Peradilan perdata kita dipersepsikan lambat. Butuh 390 hari untuk menyelesaikan gugatan di pengadilan negeri (PN) sampai eksekusi. Penyelesaian sengketa perdata juga dipersepsikan mahal. Butuh biaya hingga 74 persen dari nilai sengketa untuk menyelesaikan perkara hingga melaksanakan putusan perdata. Lebih umum, peradilan perdata masih dianggap kurang berdaya. Banyak hambatan agar putusan perdata bisa dilaksanakan guna memulihkan hak pencari keadilan.

Bermacam persepsi itulah yang sejak dulu menggiring pihak berperkara ke kantor kepolisian untuk melaporkan pidana lawan sengketanya (Gautama, 1979; Burns, 1980). Ancaman penjara dijadikan amunisi tambahan untuk memaksa lawan memenuhi kewajiban perdatanya. Kepolisian pun sulit menolak laporan pidana yang masuk. Akibatnya, proses pidana banyak menghantui proses perdata tentang persoalan yang sama. Padahal, ada kebijakan untuk tak memidanakan urusan perdata. Misalnya UU HAM yang melarang memidanakan utang atau peraturan disiplin kepolisian yang melarang polisi menjadi penagih piutang.

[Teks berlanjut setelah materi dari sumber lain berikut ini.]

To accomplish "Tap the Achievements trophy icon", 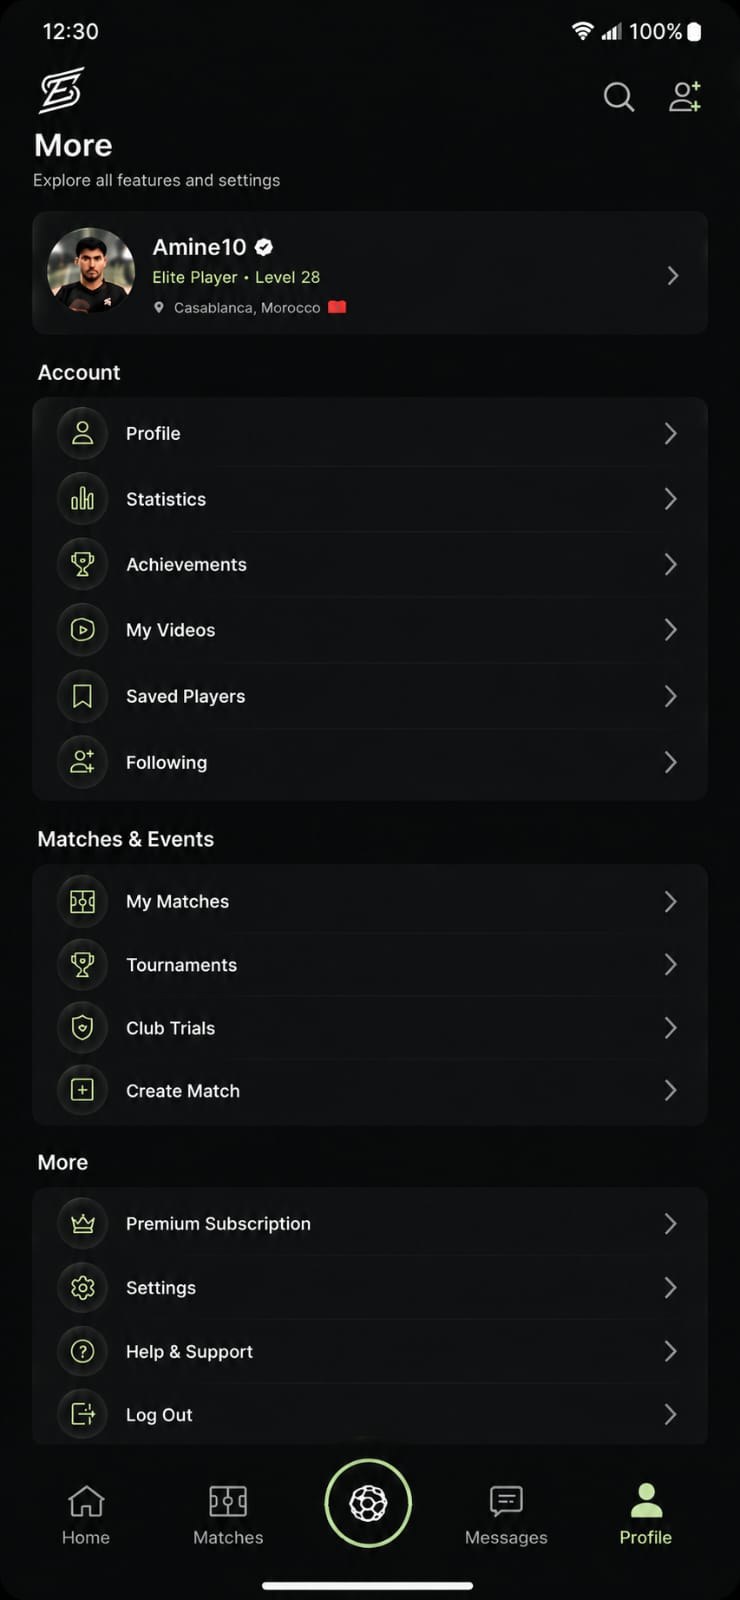I will pos(83,564).
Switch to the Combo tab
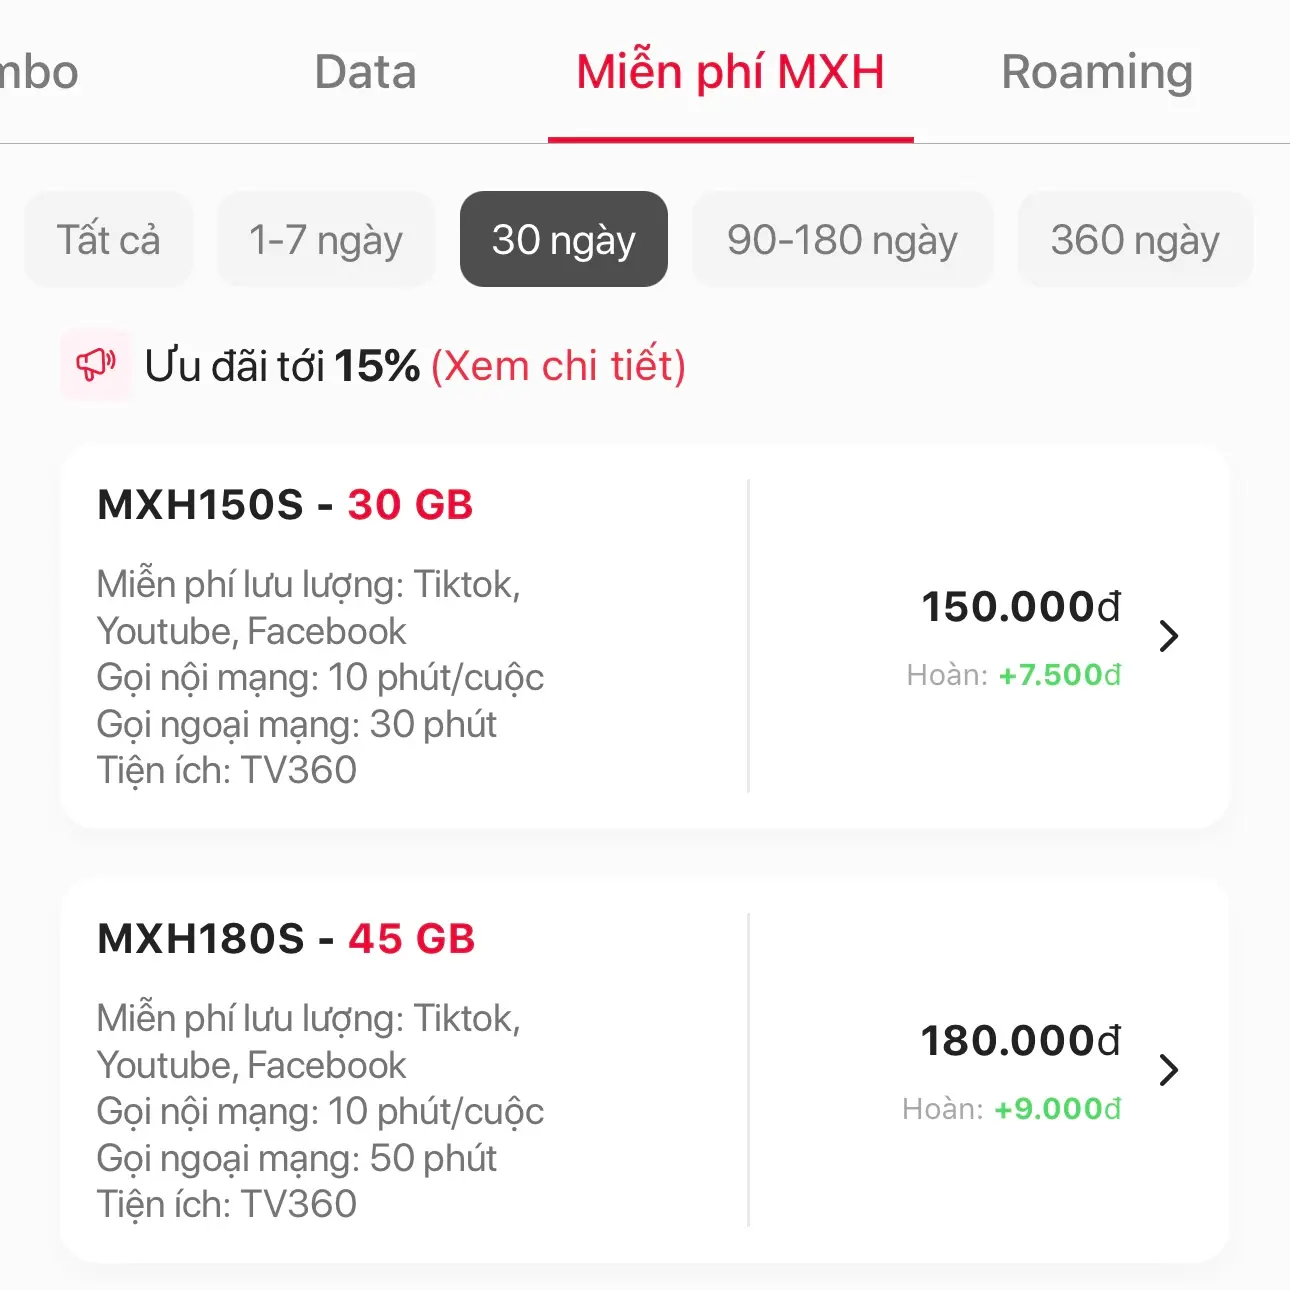The width and height of the screenshot is (1290, 1290). (x=40, y=72)
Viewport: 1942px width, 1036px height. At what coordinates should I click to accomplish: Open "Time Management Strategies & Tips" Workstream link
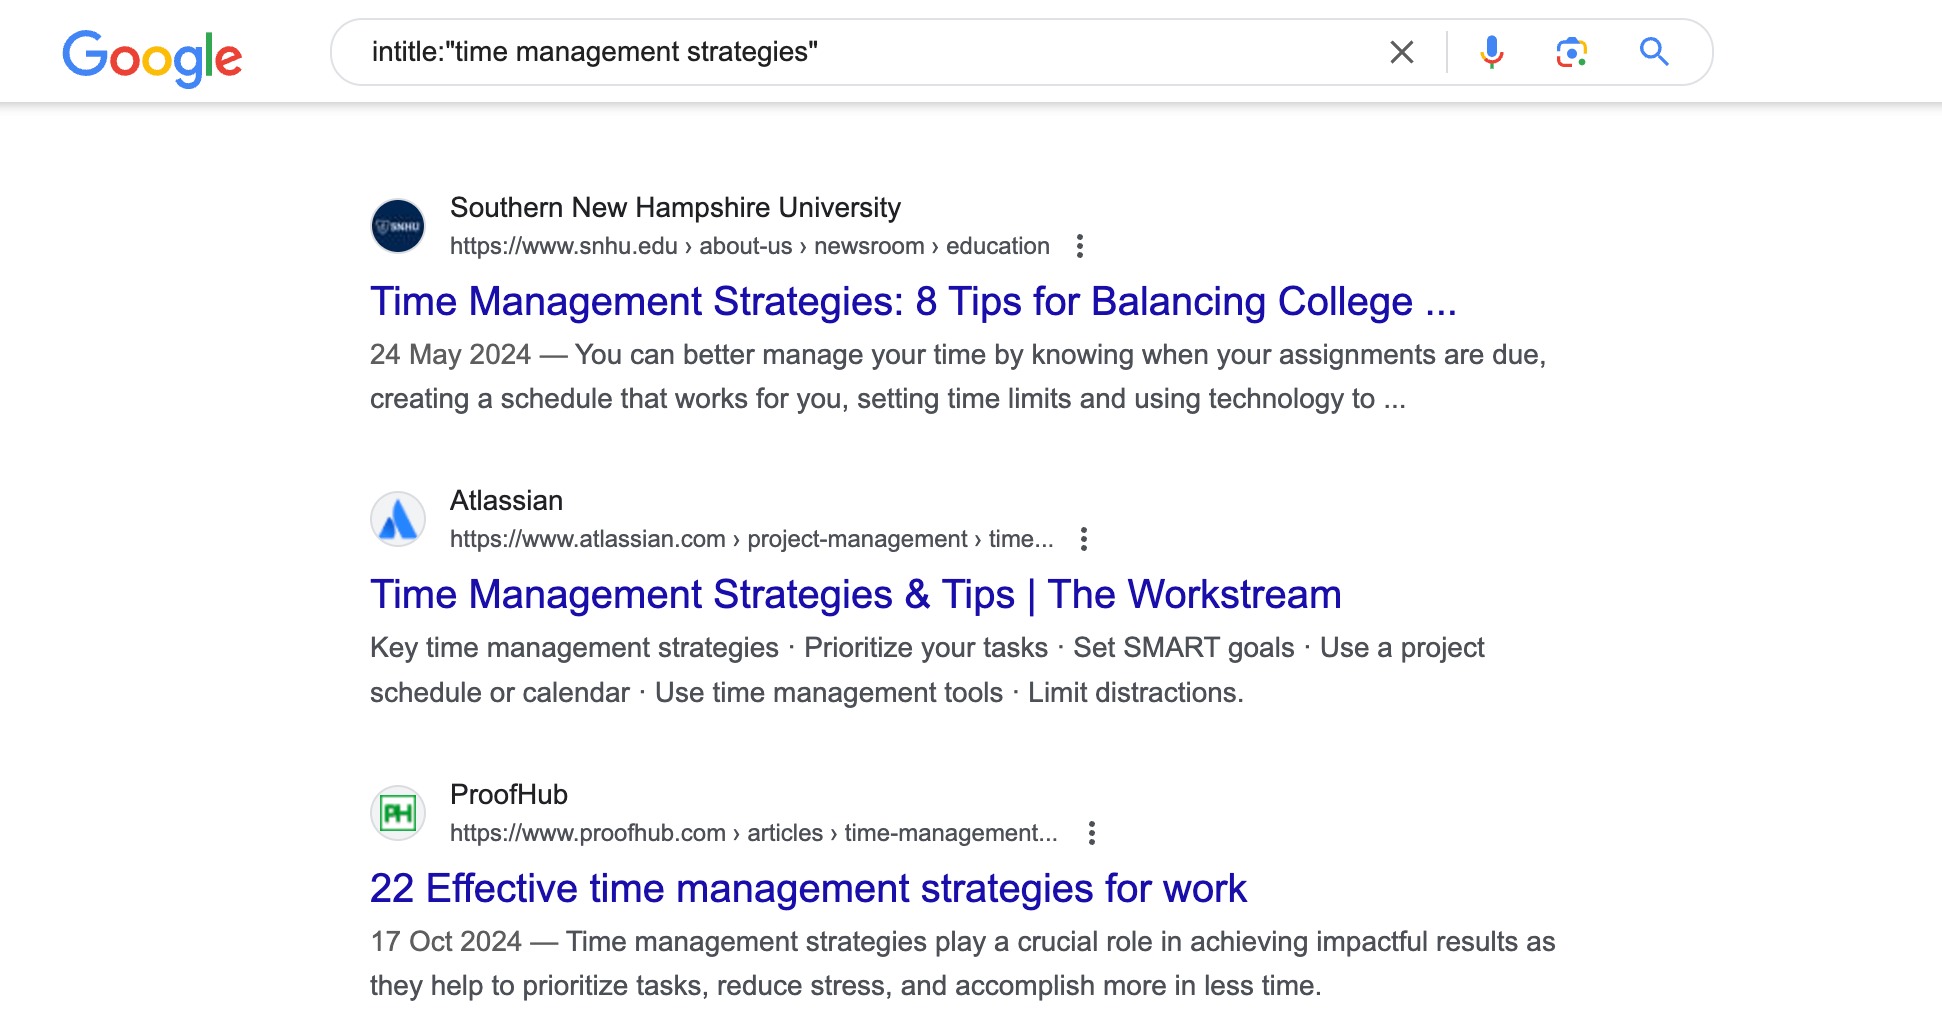pyautogui.click(x=855, y=595)
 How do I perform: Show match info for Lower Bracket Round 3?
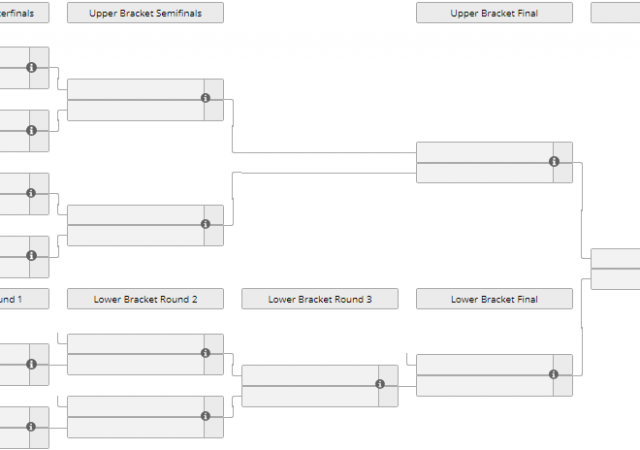click(x=380, y=384)
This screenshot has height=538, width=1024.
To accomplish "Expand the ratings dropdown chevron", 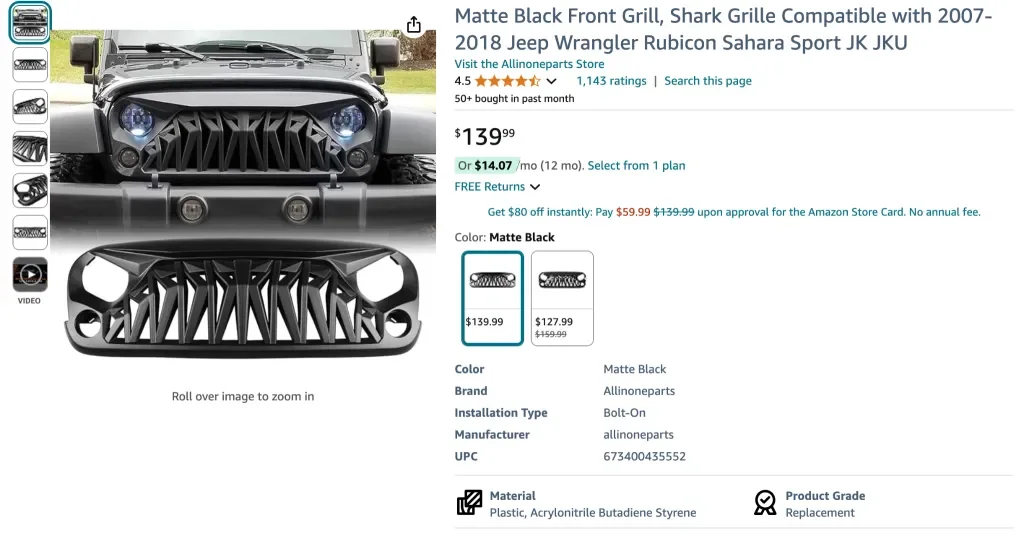I will (x=552, y=81).
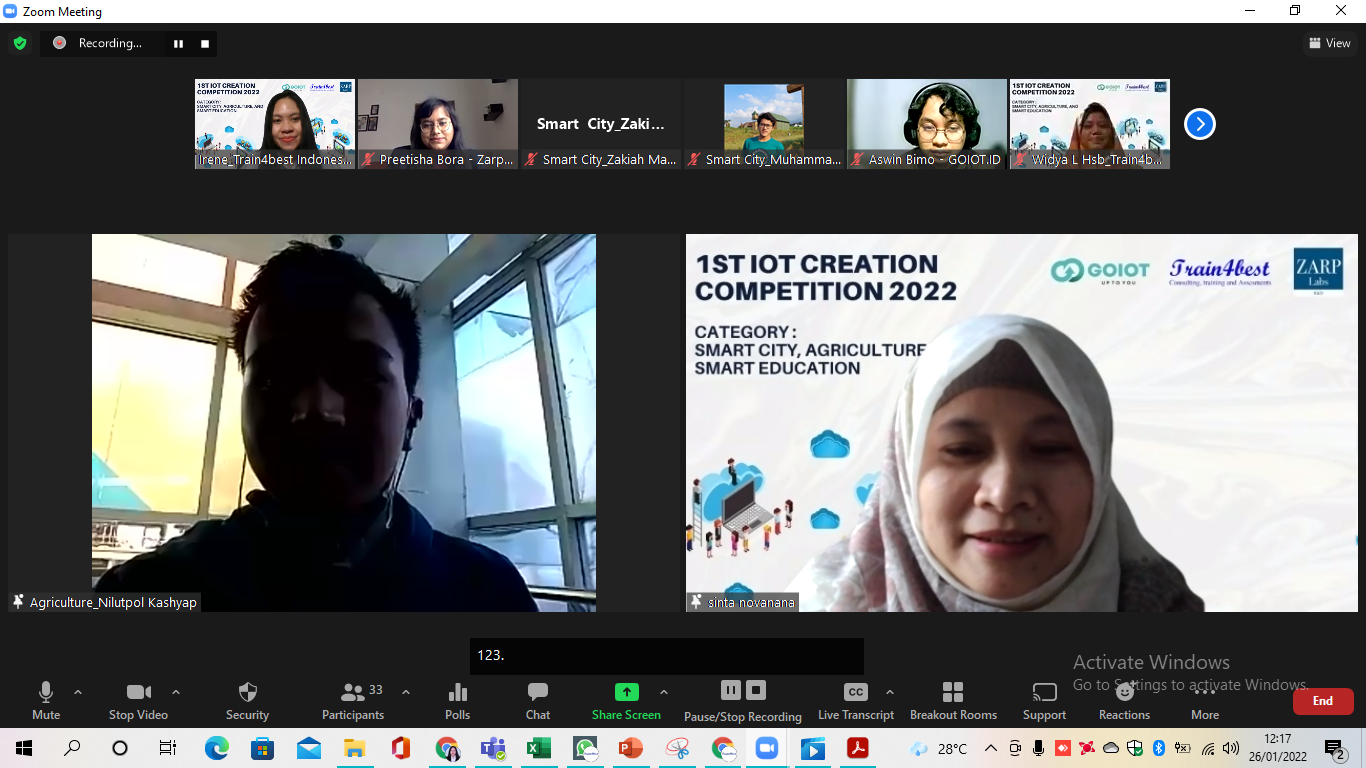Select Aswin Bimo video thumbnail

(927, 124)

Memperkuat sistem peradilan perdata

Tulisan ini tak berpretensi melemahkan penegakan hukum, termasuk di ranah pidana. Penulis juga tak bermaksud menegasikan hak warga melaporkan tindakan yang nyatanya memenuhi rumusan delik.

Dibentuknya sistem peradilan pidana toh untuk menegakkan tertib hukum sekaligus melindungi masyarakat hukum (Remmelink, 2003). Sistem pemasyarakatan—terlepas dari berbagai masalahnya seperti overkapasitas lapas—berfungsi melakukan modifikasi, intervensi, dan memulihkan konflik di masyarakat (Sulhin, 2010). Tulisan ini lebih untuk mendorong pengambil kebijakan—pimpinan MA, presiden, dan lainnya—segera memperkuat sistem peradilan perdata yang masih kurang digunakan.

Jumlah gugatan perdata yang ditangani semua PN di Indonesia masih minim dibandingkan populasi pelaku usaha, apalagi jumlah penduduk Indonesia (Kadafi, 2016). Jumlah itu pun relatif stagnan selama beberapa tahun (MA, 2016, 2017, 2018). Padahal, di sisi lain pemerintah sedang menggeliatkan ekonomi di mana peradilan perdata seharusnya jadi tumpuan penyelesaian setiap potensi sengketa yang muncul dari sana.

Karena itu, berbagai persepsi negatif tentang sistem peradilan perdata harus dikikis habis. Untuk itu, MA pernah memperkenalkan mekanisme penyelesaian gugatan sederhana pada 2015 meski hanya bagi sengketa perdata di bawah Rp 200 juta. Mekanisme yang lebih sederhana itu ternyata disambut antusias. Jumlah pengguna meningkat puluhan kali lipat sejak awal diterapkan (MA, 2018).

Namun, publik butuh kerja lebih keras pengambil kebijakan dalam meyakinkan bahwa berperkara perdata itu bisa cepat, sederhana, berbiaya ringan, berdaya guna, dan bersih.

Jika sistem peradilan perdata berfungsi baik, tanpa harus membatasi penegakan hukum pidana yang sejatinya memang upaya terakhir (ultimum remedium), pendekatan kriminalisasi sangat mungkin ditinggalkan. Sebab, peradilan perdata dan putusannya bisa diandalkan warga dalam memulihkan hakhak hukumnya sambil memaksa pihak berseberangan memenuhi kewajiban perdatanya.